Wedding tipping can be a touchy subject especially when that number can add thousands to your wedding budget. Brides often ask about etiquette for vendor tipping as well; so while we know you tip your hair stylist, your favorite restaurant & your Uber driver, do you know who & how much to pay during wedding planning? Most of our hours spent with a brides involves planning, budgeting & figuring out where to spend their time & money. With our full service planning clients, we initiate our planning journey with an in-depth budget consultation that allows us to break down expectations and align them with your budget and within each category is a line for gratuity.
Before your big day sneaks up on you we recommend taking a look at your contracts to see if gratuities are written in to any you’ve committed to. Once you check those off the list here’s a breakdown for other options:
If your catering contract doesn’t include gratuity, you should tip 15-20% of the food cost. *Gratuity is different than a service fee. The service fee covers the cost of business and remains with the owner for admin time and other overhead while gratuity is given to the wedding day staff.

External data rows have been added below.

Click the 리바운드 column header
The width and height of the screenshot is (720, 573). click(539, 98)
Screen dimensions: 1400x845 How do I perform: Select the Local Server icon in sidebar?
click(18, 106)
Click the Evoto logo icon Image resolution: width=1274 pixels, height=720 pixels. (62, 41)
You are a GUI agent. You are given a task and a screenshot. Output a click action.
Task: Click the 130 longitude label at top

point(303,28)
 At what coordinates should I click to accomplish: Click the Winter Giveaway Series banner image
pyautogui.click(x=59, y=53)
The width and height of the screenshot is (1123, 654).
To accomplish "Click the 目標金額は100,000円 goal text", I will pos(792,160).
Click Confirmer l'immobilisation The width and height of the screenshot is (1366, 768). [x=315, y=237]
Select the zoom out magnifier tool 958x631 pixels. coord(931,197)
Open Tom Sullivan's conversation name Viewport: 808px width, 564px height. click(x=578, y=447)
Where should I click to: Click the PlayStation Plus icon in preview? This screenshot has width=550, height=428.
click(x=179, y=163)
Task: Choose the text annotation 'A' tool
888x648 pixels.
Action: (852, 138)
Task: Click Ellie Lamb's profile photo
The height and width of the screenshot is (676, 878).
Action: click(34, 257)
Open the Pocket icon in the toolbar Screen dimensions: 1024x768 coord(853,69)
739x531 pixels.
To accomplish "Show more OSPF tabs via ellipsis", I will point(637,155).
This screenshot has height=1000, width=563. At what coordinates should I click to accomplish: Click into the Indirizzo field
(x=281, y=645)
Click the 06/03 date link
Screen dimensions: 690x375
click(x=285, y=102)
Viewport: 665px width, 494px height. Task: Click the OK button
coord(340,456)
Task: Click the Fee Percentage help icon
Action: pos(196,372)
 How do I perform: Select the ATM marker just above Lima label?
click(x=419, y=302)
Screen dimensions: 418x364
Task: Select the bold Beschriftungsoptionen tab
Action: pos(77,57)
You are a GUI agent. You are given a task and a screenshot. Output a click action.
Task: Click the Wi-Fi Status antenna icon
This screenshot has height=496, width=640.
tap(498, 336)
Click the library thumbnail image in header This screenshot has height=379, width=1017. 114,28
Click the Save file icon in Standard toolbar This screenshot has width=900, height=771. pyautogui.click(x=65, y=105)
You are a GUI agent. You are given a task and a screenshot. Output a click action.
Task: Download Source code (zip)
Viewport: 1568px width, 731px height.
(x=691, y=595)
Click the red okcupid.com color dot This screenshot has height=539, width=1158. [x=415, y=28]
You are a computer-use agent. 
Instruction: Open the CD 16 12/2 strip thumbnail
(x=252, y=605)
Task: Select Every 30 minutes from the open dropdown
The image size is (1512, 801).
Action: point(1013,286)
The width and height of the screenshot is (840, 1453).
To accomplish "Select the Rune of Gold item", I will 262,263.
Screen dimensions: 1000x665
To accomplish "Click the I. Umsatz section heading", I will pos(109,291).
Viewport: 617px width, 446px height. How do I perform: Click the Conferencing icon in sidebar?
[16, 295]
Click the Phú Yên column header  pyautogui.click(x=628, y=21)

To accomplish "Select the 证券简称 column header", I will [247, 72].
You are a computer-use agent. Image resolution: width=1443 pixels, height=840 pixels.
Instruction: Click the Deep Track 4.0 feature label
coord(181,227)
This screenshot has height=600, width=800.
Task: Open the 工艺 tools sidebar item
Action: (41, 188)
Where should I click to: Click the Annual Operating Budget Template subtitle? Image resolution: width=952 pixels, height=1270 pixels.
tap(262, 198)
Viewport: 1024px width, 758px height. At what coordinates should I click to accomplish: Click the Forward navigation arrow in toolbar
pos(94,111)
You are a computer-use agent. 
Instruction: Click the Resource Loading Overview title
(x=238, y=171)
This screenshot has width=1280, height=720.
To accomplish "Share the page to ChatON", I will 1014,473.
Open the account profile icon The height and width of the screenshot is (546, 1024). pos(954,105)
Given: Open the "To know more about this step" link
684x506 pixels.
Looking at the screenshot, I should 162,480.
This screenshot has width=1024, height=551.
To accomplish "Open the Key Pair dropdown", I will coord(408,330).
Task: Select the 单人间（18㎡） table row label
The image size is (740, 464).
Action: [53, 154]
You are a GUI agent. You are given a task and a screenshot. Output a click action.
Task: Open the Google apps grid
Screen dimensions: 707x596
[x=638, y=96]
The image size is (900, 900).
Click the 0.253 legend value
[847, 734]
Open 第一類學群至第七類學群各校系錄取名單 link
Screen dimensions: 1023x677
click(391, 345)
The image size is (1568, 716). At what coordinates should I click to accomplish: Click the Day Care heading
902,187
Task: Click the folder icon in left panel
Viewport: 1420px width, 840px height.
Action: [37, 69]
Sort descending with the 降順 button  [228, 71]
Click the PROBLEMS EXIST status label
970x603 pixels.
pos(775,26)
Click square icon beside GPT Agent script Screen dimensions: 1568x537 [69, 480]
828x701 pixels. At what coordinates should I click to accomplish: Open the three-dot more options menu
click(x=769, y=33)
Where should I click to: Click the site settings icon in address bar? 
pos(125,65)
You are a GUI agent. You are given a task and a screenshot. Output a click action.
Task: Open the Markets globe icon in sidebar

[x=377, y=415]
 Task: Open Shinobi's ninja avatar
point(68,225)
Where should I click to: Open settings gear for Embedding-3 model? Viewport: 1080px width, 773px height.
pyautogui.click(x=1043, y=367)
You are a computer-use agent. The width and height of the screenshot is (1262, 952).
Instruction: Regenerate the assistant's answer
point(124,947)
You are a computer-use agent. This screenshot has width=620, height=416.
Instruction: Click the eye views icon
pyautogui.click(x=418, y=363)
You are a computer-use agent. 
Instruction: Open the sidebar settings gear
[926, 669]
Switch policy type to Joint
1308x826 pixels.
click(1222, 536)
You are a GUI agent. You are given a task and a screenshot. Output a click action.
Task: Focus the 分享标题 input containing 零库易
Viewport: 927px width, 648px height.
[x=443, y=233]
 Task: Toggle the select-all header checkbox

You can also offer $50 to $100 for each chef, & $25 to $50 per server to is working your reception. Some companies may include this in their final invoice, so take some time to check those contracts – especially catering!
Bartenders are usually tipped $50-$100 per person unless there is a tip jar. If there is a tip jar, there is not usually an additional tip given unless they did an exceptional job.
Photography & Videography:
Because photographers and videographers are considered to be more skilled trade vendors, they are usually tipped at a higher rate, often as much as 15% of their total. If not tipping as a percent, the photographer and videographer tipped anywhere from $150-$300 and the second shooter is tipped from $50-$150 is a nice gesture.
If not found in the contract you can tip 15% of your total transportation cost.
Hair & Makeup Tip:
15-20% is appreciated, like any regular salon visit. On the flip-side, I have seen that some HMUA require this gratuity to be paid prior to any services rendered (weeks prior to the wedding). Let me be clear, I do not agree with this approach, however, each company has their own way of doing business.
A 10-15% tip, after services are rendered, of the total floral charge & $25 per delivery/set up crew.
If your planner went far above & beyond (& we believe that they should!), a tip of 10-15% is a great way of saying “thank you” for their efforts. If you feel like they’ve done a great job, this will let them know!
$25 to $50 is appropriate for delivery/set-up staff, after drop off.
Often times religious officiants can’t or won’t accept tips but they will accept donations to their churches. $50 to $100 is a nice gesture in this case. Other officiants might receive $100 tips. As a general rule of thumb, an Officiant fee is typically around $450.
Musicians, DJ or Band:
This is another contract that likely includes gratuity so read carefully!
Ceremony Musicians: $25-50
DJ: DJ’s are usually tipped from $200-$500.
Band: The band members are normally tipped $25-$50 for each member.
We know this list can add up, & we do want to point out that this is a guideline for etiquette for vendor tipping but it is optional. There’s several smaller categories in planning that go unnoticed & still add up, check out this post about other areas you want to be aware of during planning!
Tips on passing out gratuities:
- You are more than welcome to write a check to each vendor, but cash is preferred
- If you would like to tip in cash, please place each vendor’s tip in a separate envelope with name.
- Also, don’t forget to write a review or a handwritten thank you note. Your words of affirmation mean the world to your vendors and reviews allow for business growth, assuring future clients with the same peace of mind you had when booking your vendors.